Benefits of a Corporation
- All owners are 100% protected from personal liability
- As its own, separate entity, a corporation can live on and transcend owners
- It’s easier to raise capital through investors, banks, or going public
Disadvantages
- Forming a corporation is expensive, time-consuming, and requires a lot of paperwork
- Your management, operating, and reporting procedures are heavily regulated — limiting your flexibility as a small retail business
- Double taxation. Corporate profits are taxed through the corporation and then a second time, in the form of wages or dividends, on your personal income tax
Other Options
S corporation: If your business meets certain restrictions, you can file to become an S corporation (S corp). S corps must have fewer than 100 shareholders who are all U.S. citizens and register with the federal government, in addition to your state. You still have to follow the rigid corporate operating procedures, but if you qualify for S corp status, you can pay taxes as a pass-through entity — avoiding the corporate tax rate.

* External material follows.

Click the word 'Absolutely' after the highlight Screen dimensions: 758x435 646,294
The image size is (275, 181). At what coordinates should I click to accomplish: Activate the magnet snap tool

B corporation: A benefit corporation (or B Corp) is another type of corporation for businesses that operate for both mission and profit. There aren’t any tax benefits to registering as a B Corp, but if your retail business is dedicated to purpose, accountability, and transparency, you can register as a B Corp.
Best Suited For:
If your retail business has aspirations of substantial growth, franchising, licensing, or raising outside capital, incorporating is the best way to go. Additionally, if you qualify for S corp status, a corporation is a good option.
How to Form a Corporation
- Choose an available name for your business
- Appoint directors for your new corporation
- File your Articles of Incorporation and pay the filing fee
- Write your corporate by-laws, outlining the operating procedures and rules for your business
- Hold an initial board of directors meeting
- Issue stock certificates to all shareholders
If you’re looking for more detail on these steps, see Nolo’s guide on How to Form a Corporation. Given the complexity and cost of incorporating, we recommend working with an attorney, too, to help you through the process.
The Best Legal Structure for Your Retail Business
Choosing the right legal structure is a vital part of establishing your new retail business. Your business’ structure determines how (and how much) you pay taxes, your personal liability in the event of legal issues or debts, and a whole host of other important factors. So, ensure you’re choosing the right legal structure for your retail business.